A morte do traficante Fhillip da Silva Gregório, o Professor, ocorrida na noite do último domingo (1º) no Posto de Assistência Médica (PAM) de Del Castilho, na Zona Norte do Rio, abre uma lacuna estratégica no Comando Vermelho e intensifica a disputa pelo controle da comunidade da Fazendinha, no Complexo do Alemão. Considerado uma das figuras mais influentes da facção nos últimos quatro anos, Professor era responsável por operar diretamente com fornecedores internacionais de armas e drogas, além de manter uma presença marcante na vida cotidiana da favela.
De acordo com um relatório da Polícia Federal obtido pelo portal g1, Professor negociava pessoalmente a compra de fuzis, pistolas e munições com fornecedores no Paraguai. Seu prestígio no Comando Vermelho era tão elevado que ele se tornou, também, proprietário de uma “marca” própria de cocaína, o que, no universo do tráfico, representa um raro status de confiança e crédito direto com os produtores da droga.

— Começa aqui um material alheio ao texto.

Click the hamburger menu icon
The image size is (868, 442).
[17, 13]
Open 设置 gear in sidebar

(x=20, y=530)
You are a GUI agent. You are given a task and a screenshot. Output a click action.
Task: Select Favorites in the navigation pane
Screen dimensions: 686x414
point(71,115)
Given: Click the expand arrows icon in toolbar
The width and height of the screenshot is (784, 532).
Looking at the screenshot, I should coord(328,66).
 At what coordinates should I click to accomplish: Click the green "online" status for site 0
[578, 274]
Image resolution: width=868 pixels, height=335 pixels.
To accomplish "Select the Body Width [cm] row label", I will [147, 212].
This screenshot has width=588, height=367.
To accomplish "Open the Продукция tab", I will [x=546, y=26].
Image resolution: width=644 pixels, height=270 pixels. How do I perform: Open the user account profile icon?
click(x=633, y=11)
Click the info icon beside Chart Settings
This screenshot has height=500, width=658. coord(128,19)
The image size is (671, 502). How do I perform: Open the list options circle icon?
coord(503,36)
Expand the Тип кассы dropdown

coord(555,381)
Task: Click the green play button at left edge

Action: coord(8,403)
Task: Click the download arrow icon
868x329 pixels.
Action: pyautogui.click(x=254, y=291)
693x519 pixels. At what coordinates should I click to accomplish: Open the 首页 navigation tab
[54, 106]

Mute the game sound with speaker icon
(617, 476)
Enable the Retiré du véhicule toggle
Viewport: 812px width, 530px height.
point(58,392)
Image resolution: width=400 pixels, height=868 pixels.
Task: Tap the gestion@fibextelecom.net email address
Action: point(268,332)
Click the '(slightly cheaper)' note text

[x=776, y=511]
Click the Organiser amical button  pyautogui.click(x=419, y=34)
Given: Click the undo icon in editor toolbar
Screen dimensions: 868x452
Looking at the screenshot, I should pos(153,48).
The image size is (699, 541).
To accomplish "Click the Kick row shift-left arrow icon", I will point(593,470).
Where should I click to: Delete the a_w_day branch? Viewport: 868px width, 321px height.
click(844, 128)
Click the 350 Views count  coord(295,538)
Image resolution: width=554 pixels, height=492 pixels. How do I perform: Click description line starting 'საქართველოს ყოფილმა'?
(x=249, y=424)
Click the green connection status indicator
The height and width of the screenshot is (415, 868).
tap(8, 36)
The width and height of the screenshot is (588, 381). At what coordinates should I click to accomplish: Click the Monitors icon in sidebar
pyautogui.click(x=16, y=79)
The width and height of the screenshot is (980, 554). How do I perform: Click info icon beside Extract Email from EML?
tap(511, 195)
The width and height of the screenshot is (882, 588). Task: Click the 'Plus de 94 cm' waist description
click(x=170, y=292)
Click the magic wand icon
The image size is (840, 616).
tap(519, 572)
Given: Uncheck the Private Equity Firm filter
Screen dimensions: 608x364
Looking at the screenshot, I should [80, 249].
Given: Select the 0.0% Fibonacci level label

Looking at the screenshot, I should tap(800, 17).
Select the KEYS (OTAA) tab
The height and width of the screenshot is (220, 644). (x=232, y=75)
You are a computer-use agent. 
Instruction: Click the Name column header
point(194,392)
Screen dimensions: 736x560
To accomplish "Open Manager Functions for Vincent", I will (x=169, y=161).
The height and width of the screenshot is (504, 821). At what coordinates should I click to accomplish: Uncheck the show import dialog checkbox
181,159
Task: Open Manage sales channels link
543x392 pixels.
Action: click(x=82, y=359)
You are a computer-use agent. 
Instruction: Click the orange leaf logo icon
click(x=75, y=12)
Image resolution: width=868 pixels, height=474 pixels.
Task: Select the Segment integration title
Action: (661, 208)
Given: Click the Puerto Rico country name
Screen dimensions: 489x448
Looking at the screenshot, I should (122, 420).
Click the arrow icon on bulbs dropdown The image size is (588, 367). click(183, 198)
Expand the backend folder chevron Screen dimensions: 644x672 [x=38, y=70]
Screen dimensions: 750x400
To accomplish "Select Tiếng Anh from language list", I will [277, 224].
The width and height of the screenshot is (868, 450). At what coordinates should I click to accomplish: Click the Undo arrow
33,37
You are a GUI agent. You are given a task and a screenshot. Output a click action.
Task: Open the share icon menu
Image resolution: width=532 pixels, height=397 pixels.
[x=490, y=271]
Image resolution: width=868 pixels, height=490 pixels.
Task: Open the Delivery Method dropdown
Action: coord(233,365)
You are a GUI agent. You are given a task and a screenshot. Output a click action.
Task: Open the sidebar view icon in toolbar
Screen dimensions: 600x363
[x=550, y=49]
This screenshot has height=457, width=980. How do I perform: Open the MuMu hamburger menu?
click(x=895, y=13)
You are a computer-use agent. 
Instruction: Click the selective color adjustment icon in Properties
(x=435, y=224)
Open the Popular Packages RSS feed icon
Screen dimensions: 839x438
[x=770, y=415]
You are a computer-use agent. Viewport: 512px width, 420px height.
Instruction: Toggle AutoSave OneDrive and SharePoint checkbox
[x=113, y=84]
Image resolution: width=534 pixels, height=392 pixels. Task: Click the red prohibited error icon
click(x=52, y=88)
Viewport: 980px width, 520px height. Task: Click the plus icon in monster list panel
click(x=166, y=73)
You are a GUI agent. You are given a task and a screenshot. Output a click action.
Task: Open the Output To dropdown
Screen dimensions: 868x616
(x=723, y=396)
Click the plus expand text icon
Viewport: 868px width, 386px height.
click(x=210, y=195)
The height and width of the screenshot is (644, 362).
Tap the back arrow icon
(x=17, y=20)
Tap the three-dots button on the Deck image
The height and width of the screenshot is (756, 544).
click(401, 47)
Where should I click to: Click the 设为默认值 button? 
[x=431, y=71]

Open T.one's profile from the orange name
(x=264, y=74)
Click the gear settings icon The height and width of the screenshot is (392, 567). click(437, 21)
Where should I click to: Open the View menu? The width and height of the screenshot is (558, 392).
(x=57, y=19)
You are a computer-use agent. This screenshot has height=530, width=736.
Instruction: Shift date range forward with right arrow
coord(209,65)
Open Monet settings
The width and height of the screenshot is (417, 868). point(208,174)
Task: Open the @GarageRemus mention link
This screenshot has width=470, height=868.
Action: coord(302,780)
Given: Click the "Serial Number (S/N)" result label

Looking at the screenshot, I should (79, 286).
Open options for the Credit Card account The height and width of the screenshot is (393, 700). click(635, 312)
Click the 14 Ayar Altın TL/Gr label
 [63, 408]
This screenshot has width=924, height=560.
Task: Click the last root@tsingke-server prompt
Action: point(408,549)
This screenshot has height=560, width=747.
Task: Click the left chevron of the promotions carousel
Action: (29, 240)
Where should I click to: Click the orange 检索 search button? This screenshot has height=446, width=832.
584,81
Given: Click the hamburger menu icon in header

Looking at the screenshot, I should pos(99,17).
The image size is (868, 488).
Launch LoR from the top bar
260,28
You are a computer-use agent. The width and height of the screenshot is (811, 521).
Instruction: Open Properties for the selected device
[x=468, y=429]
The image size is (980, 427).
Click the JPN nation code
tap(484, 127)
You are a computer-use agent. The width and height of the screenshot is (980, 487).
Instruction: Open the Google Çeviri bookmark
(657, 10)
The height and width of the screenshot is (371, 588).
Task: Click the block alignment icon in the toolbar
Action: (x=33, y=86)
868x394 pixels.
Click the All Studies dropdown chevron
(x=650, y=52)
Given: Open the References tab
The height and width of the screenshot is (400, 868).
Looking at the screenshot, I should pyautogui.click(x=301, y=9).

O relatório descreve que Professor vivia como “Dono do Morro” na Fazendinha, onde ocupava uma casa equipada com piscina e hidromassagem. Mas sua influência extrapolava o comando armado: ele promovia ações sociais para a comunidade, como a distribuição de brinquedos para crianças, compra de medicamentos e pagamento de atendimentos médicos. Também era o responsável por financiar bailes funk e shows de pagode, o que lhe rendia popularidade e controle sobre o território.
Para a Polícia Federal, o poder de Professor não se limitava aos pontos de venda de drogas:
“Os donos do morro reivindicam não apenas o controle armado dos pontos de venda de drogas, mas também dos territórios, interferindo na vida social das pessoas da comunidade”, diz o relatório da PF.
Os investigadores apontam ainda que parte considerável dos lucros obtidos com o tráfico era usada para comprar armamentos e para subornar policiais em troca de proteção e informações antecipadas sobre ações do Estado:
“Conforme se depreende das análises, Fhillip da Silva Gregório investe parcela significativa de seus lucros com a venda de drogas na compra de armamentos e paralelamente e no pagamento de subornos a policiais “arregos” com a finalidade de suprimir as ações do Estado, obtendo proteção e recebendo informações privilegiadas por parte desses policiais, que seriam responsáveis pelos patrulhamentos de áreas, como avisos com antecedência de operações policiais a serem desencadeadas”.
A marca da cocaína
Desde pelo menos 2021, Professor atuava como produtor independente de cocaína, um movimento considerado incomum dentro da hierarquia do tráfico no Rio de Janeiro. Em uma interceptação telefônica, ele se revolta ao descobrir que parte de sua droga, identificada com a inscrição “UFC”, estava sendo enviada a outros traficantes sem sua permissão:
“Mano, a marca UFC é minha. O cara mandou 300 quilos pra outros amigos. Pow. Tô nem acreditando que fizeram isso comigo”, falou.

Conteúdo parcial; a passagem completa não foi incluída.